LeMagIT.fr : Quels sont vos arguments contre des pure-players du Saas, comme Salesforce, Netsuite ou Workday ?

S.P. : D'abord, nous avons des solutions best-of-breed au moins aussi riches que celles proposées par ces acteurs. Mais elles sont aussi bien plus intégrées à d'autres pans du système d'information que celles de ces éditeurs, spécialisées sur un unique pan fonctionnel. Il fut un temps où la tendance voulait qu'on achète son CRM à Siebel, son système RH à PeopleSoft ou sa gestion de la supply chain chez i2. On assiste au même phénomène dans le Cloud. Mais, avec le temps, le besoin d'une suite logicielle unifiée va reprendre le dessus.

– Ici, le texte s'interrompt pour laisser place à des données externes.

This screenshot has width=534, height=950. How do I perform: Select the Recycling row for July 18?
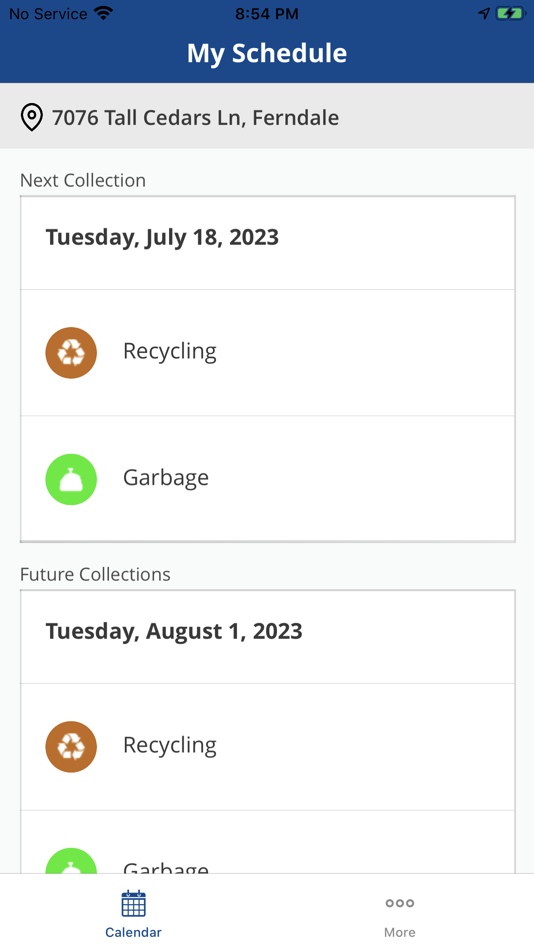267,353
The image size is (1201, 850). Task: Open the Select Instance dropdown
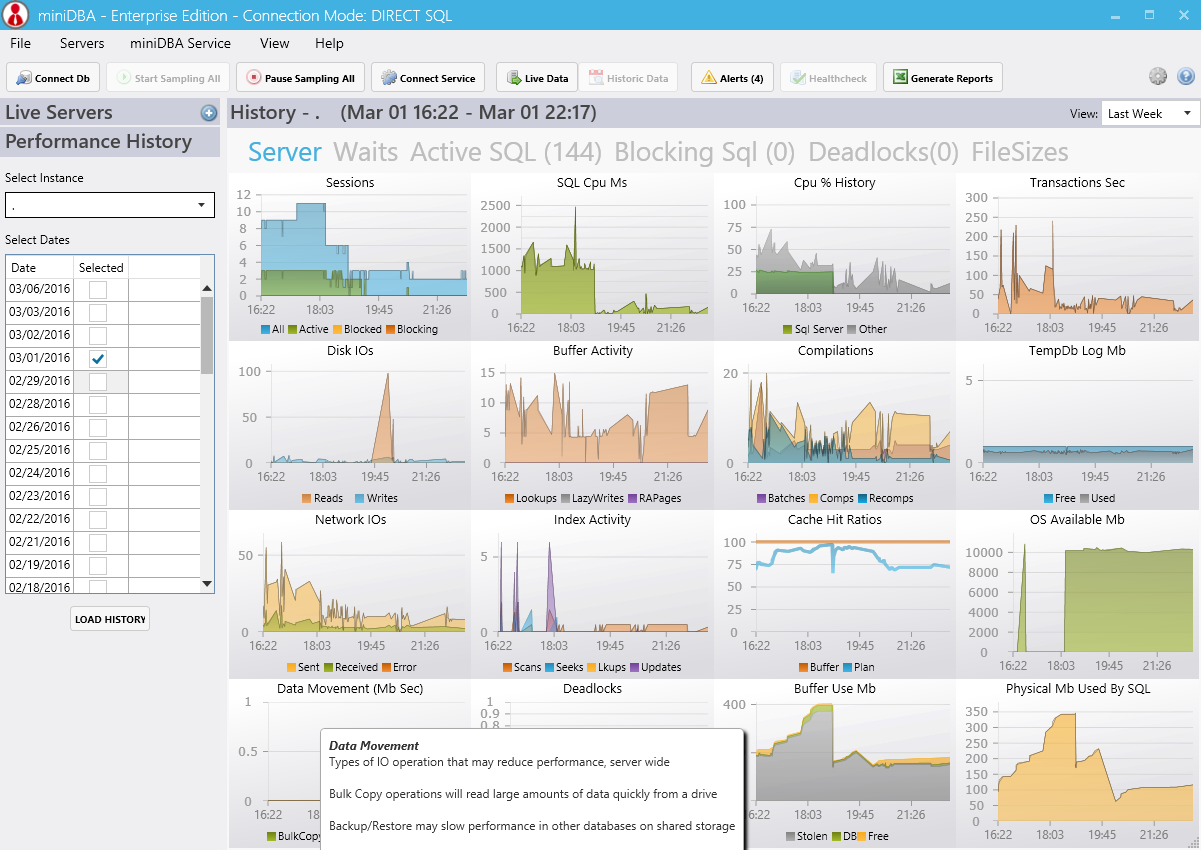110,205
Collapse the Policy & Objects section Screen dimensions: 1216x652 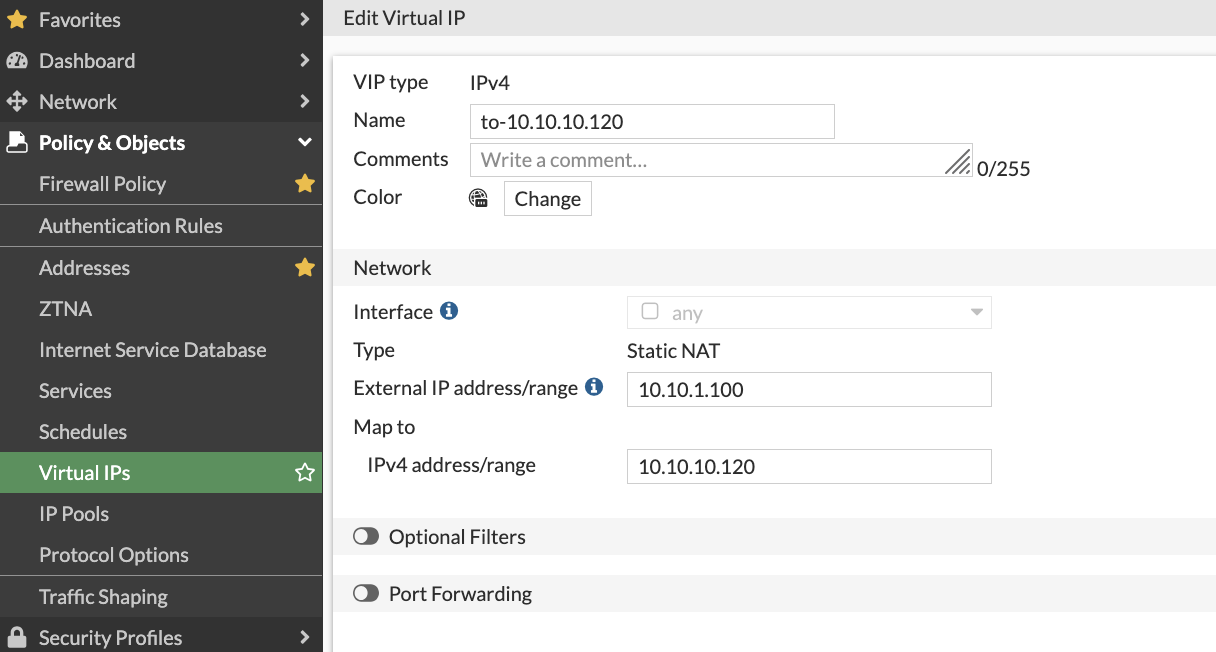305,143
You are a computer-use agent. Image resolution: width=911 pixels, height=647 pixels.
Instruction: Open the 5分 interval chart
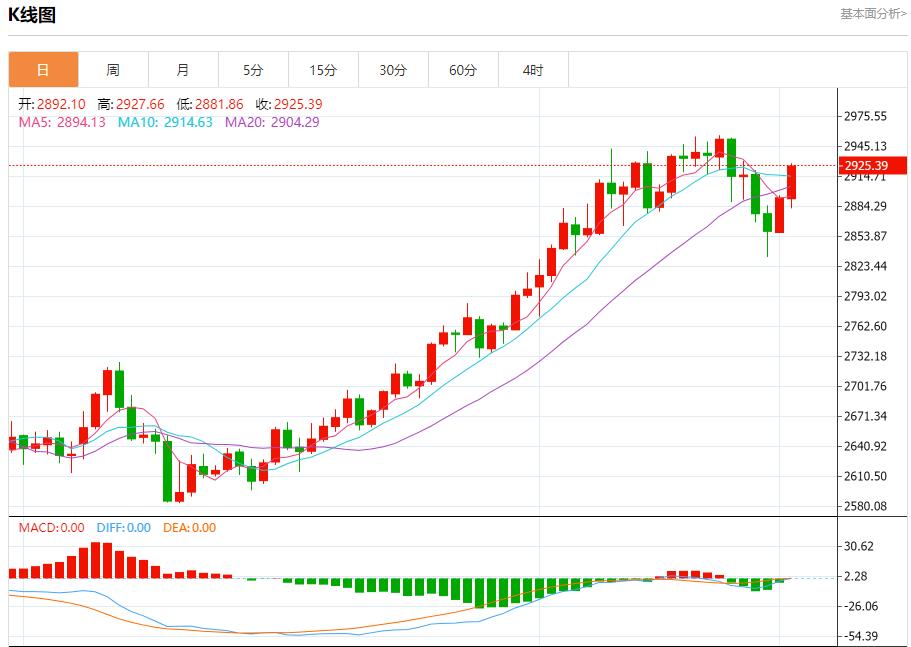pos(253,70)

LeMagIT.fr : Donc la promesse de SAP réside dans la réduction des travaux d'intégration...

S.P. : Oui, tout en gardant des solutions best-of-breed. Et aucun des éditeurs Saas cités précédemment ne dispose d'une stratégie très poussée en matière d'analytique et de mobilité. Voici environ 10 ans que Salesforce tente de percer dans l'analytique, sans succès. Aucune de ces sociétés n'apparaît dans le Magic Quadrant de Gartner sur la mobilité.

LeMagIT.fr : Comment expliquez-vous le récent départ de Lars Daalgard (le dirigeant de SuccessFactors qui avait pris les rênes de l'activité Cloud de SAP) ?

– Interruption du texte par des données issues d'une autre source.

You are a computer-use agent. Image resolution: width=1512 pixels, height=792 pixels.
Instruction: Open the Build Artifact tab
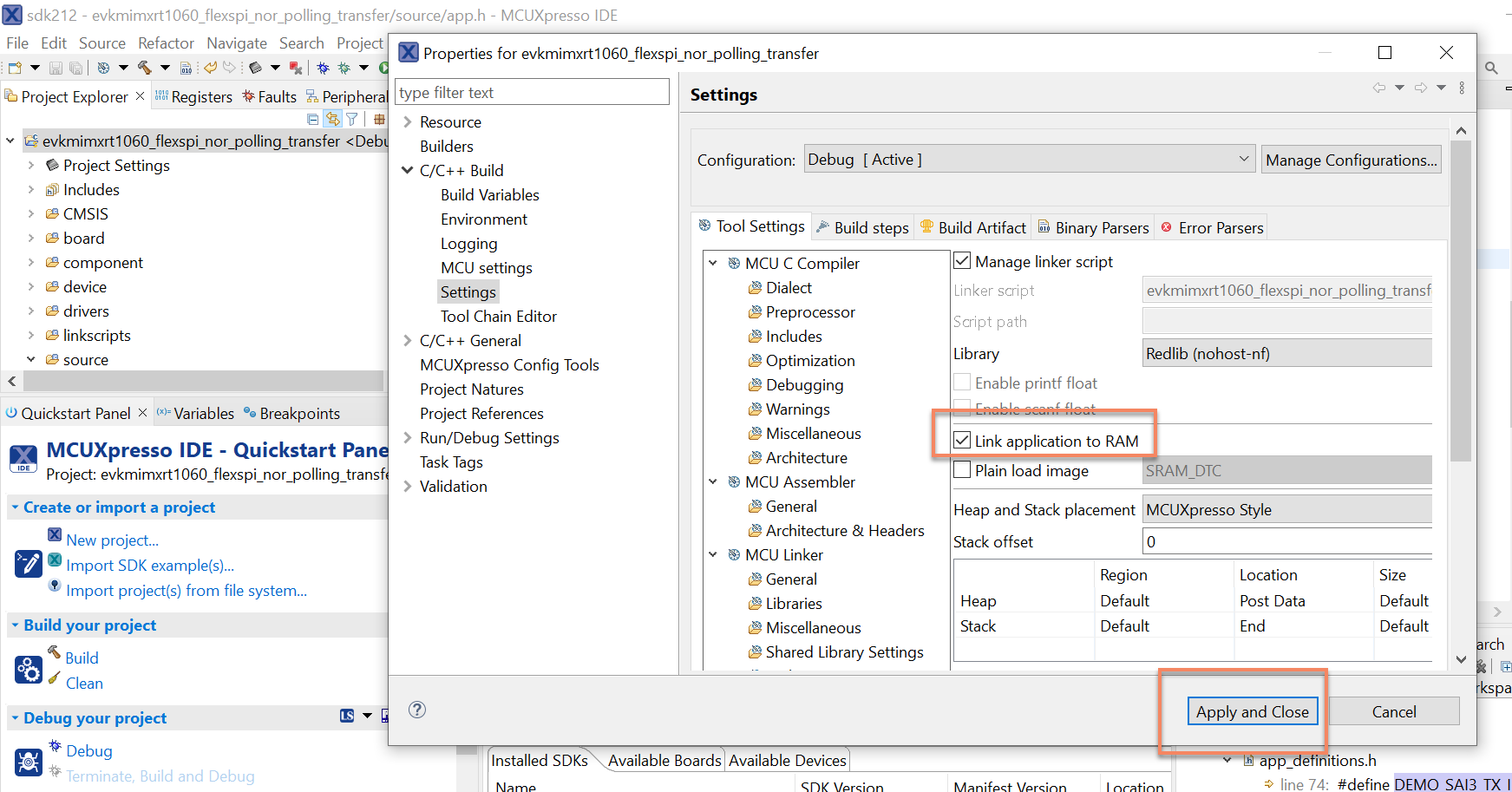tap(973, 227)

S.P. : Les dirigeants des entreprises doivent faire ce qui les passionnent. La plupart des Pdg d'entreprises rachetées quittent la structure le jour de l'acquisition. C'est le cas chez Oracle par exemple. Nous préférons garder ces dirigeants le temps qu'ils souhaitent : deux ans pour John Schwartz (BO), 18 mois pour John Chen (Sybase). Lars Dalgaard est lui aussi resté 18 mois et souhaite désormais rejoindre une firme de capital-risque [il a rejoint Andreessen Horowitz, NDLR]. Tout en restant un conseiller de SAP, au rythme d'environ une journée par semaine.

LeMagIT.fr : Depuis de nombreux mois, SAP met sur le marché des applications analytiques dédiées à Hana. Est-ce que cela signifie que la plate-forme issue de BO devient de moins en moins pertinente ?

S.P. : Business Objects a toujours été centré sur la visualisation, pas sur le moteur d'analyse. Souvent, BO s'appuie sur une base de données tierce pour ces tâches. Hana est ce moteur de gestion des données. Les technologies de BO, comme Explorer, Lumira, Dashboard Manager, complètent Hana. Aujourd'hui, une pile logicielle analytique complète comprend une base de données OLTP, un ETL, un datawarehouse, un outil de BI, un outil de planning, un autre pour les prévisions. Ce qui signifie, par exemple, acheter les produits d'Oracle, d'Informatica, de Teradata, de Cognos ou BO, de Hyperion et de SAS Institute. Cet ensemble est beaucoup trop cher. Hana permet de réduire le coût total de cet ensemble d'au moins 50 %, via un moteur unique intégrant des fonctions de reporting, de planning et d'analyse prédictive. Avec, au-dessus, des applications spécifiques à telle ou telle industrie.

LeMagIT.fr : Ce qui signifie aussi moins d'activités pour vos partenaires intégrateurs...

S.P. : Oui, c'est le sens de l'histoire. Mais cela libère aussi les intégrateurs, qui peuvent se tourner vers des activités plus stratégiques. Des centaines d'intégrateurs ont d'ailleurs déjà choisi Hana.

LeMagIT.fr : Tous les grands noms de l'IT ciblent leurs discours sur les mêmes sujets : le Big Data, le temps réel et la mobilité. Où résident les spécificités de la stratégie SAP ?

S.P. : Nous avons été les premiers à parler de Big Data dans le contexte d'une architecture moderne, In-Memory. Aujourd'hui, toute l'industrie, IBM, Oracle, Teradata, nous copie, mais ces acteurs sont loin de disposer d'une plate-forme temps réel. Ils tentent de mettre à jour leurs vieilles architectures, basées sur le stockage sur disque. Nous avons deux ou trois ans d'avance sur eux en la matière. Et aucun de ces acteurs n'a une stratégie mobile aussi solide que la nôtre, tant sur la partie applicative que sur la gestion des infrastructures mobiles. Enfin, notre approche est orientée métiers et non technologies. Regardez les cas d'usage de Hana : ils sont toujours tournés vers les problématiques des grands secteurs d'activité où opèrent nos clients.